Geddes continues:“Online sales, which have gradually slowed since the start of the year, fell another -0.7% this month, accounting for 18.9% of total retail sales. At a macro level, unemployment, interest and inflation rates have all remained low throughout the first half of the year, with household incomes consistently high. Regardless, consumer confidence has remained flat and goods purchases held off, often in favour of experiences.”
He says: “The start of summer’s high season has so far brought a bumper month for sports in women’s football, tennis and cricket, and retailers should expect a much sunnier sales forecast for the remainder of the season. Likewise, with large-scale campaign days, many high street retailers will boost their own sales through price-matched and secondary purchases.”
Stephen Hubble, Chief Analyst at Centtrip, says: “The High Street remains beleaguered as top household names like Debenhams, Mothercare and more recently Arcadia Group – the owner of Top Shop and Miss Selfridges – were forced to close stores and seek lower rents.”
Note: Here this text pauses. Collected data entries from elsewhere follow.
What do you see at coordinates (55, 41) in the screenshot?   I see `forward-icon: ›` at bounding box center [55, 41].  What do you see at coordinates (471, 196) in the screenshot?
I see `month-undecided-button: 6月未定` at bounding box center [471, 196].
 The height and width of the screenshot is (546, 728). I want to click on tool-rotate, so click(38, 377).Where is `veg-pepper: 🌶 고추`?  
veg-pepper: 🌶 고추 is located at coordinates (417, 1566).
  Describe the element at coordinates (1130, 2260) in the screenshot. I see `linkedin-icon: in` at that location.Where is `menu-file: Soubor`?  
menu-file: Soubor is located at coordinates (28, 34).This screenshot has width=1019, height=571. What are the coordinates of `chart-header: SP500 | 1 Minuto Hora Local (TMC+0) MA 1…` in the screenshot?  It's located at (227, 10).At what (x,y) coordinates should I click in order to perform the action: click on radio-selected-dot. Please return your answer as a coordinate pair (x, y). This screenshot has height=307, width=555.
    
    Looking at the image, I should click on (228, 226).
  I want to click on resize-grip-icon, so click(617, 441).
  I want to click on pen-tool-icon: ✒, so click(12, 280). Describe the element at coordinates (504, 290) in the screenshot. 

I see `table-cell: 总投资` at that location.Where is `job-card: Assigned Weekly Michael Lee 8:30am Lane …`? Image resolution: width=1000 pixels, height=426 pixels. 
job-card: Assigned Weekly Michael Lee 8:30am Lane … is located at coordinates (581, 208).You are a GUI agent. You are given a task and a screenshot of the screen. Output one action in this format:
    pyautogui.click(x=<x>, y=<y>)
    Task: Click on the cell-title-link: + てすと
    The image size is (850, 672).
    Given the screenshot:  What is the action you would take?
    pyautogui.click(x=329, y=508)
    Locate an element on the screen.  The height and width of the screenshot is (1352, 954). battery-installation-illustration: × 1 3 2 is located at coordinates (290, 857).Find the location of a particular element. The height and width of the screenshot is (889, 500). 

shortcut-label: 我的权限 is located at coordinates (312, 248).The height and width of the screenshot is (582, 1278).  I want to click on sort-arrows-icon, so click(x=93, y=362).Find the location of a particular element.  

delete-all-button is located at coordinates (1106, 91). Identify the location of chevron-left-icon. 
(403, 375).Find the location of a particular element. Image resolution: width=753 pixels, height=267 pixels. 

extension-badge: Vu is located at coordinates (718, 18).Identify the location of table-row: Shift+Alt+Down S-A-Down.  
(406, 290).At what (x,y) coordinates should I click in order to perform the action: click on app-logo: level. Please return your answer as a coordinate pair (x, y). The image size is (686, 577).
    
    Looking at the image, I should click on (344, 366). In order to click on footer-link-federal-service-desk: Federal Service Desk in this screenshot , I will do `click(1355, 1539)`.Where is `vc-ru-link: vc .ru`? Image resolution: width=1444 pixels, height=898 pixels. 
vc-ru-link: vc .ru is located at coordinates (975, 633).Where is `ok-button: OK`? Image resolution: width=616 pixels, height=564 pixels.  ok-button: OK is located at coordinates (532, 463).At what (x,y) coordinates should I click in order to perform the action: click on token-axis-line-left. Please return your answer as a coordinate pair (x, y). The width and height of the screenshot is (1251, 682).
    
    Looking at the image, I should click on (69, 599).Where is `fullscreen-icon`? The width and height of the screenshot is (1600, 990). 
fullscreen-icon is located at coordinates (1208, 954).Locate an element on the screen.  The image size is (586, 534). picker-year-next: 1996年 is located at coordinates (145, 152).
Hubble adds: “As with all data releases these days, the finger will, no doubt, be pointed at Brexit and uncertainty around it, causing consumers to sit on their hands and put off non-essential purchases. This also fuels fears that Britain’s economy has come to a standstill as markets and investors are watching closely the drawn-out Tory leadership race. The question is whether or not retailers can weather further uncertainty and inevitable economic shocks in a no-deal Brexit scenario if Theresa May’s replacement will allow the UK to fall off a cliff. Or could there be a longer Brexit negotiation, which would take an even bigger toll on Britain’s suffering High Street? Either scenario would be detrimental for the retail sector and would weigh further on the Pound.”
An up-beat Geddes concludes: “Retailers may not be high and dry just yet but, with the late arrival of summer sunshine, sales may just be starting to warm up.”